The family or constituents, or “heirs,” never returned to or took personal actual possession of the land or any part of it.

During the lifetime of Mr. English the character, location, and nature of the improvements (i. e., fences and house, etc.), and the manner and extent of use and cultivation remained as they were in and prior to 1890, except for deterioration of improvements.

The tract, improvements, etc., were “vacant” of actual occupation from the time the family left in 1916 until some undisclosed date after Mr. English’s death. Cole (or Combs), with permission of the “heirs” or some of them, occupied the premises for about a year in 1917-1918.

Amey moved into the neighborhood in 1916. In June, 1918, the condition of the property was such as to make him think, he said, that anybody might take it and use it. He moved in and began occupation without “anybody’s permission” and stayed until [733]*733February, next. Mrs. Cox, purporting to act as agent for tbe “heirs” and with authority of some of them, appeared in January and told Arney to vacate. He prepared to do so, but before he got away Mrs. Cox brought suit for his ouster. He described the condition of the property (when he took possession):

“There were no fences to amount to anything; there had been some old fences, but they were all about down; the house was in pretty bad condition; it had no windows and a part of the floor was out.”

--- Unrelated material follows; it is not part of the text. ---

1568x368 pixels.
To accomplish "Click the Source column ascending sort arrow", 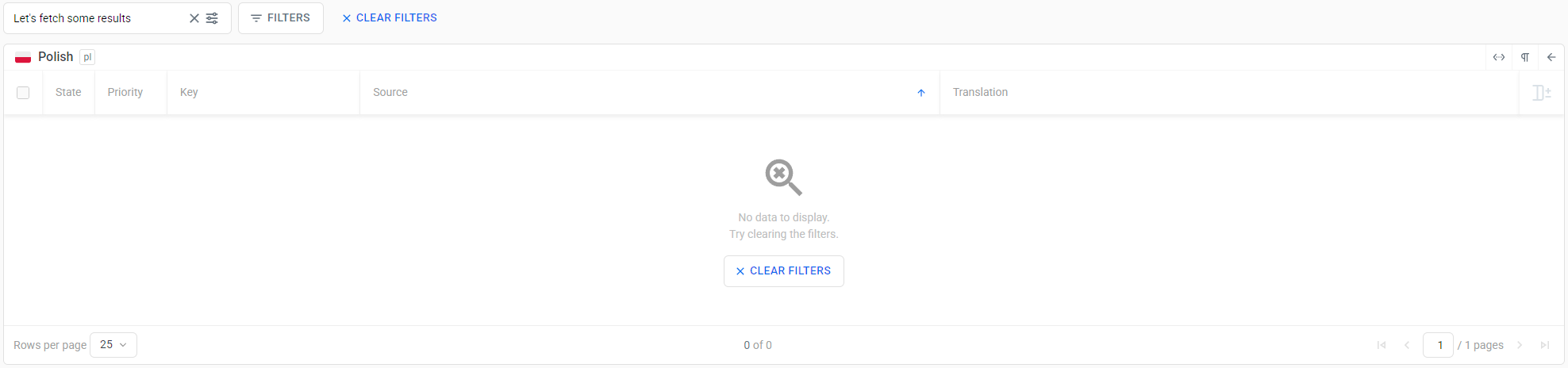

At a subsequent date Sims (who had resided in the neighborhood and had known Mr. English for thirty years) took possession of the eastern part of the tract (including the whole or part of the portion now in controversy) and continued its use up to the time of the trial. He “rented” the “West half,” with the “house,” from Mrs. Cox in 1923, and still occupies it. He said:

“I just rented the house from Mrs. Cox. When I went there I hadn’t rented the other from anybody, and I haven’t rented the other part from any body since.” “When he went there,” he said, “there was no fence * * * at all”; “there was an old piece of fence around the whole tract, but I would not call it a fence— it marked the line, but it was all down.”

Rodgers, it will be recalled, testified that his son “ran a fence in the ten-foot strip.” Sims referred to that incident in this wise:

“Mr. Rodgers’ son put one wire across about one hundred yards. He done that about five or six months ago. [The trial was in January, 1926.] I went out and protested. I was out there with him. I said, ‘Who does this property belong to?’ and he said it belonged to him. * * * Rodgers said it was his and that his lawyer advised him to put a fence across there.”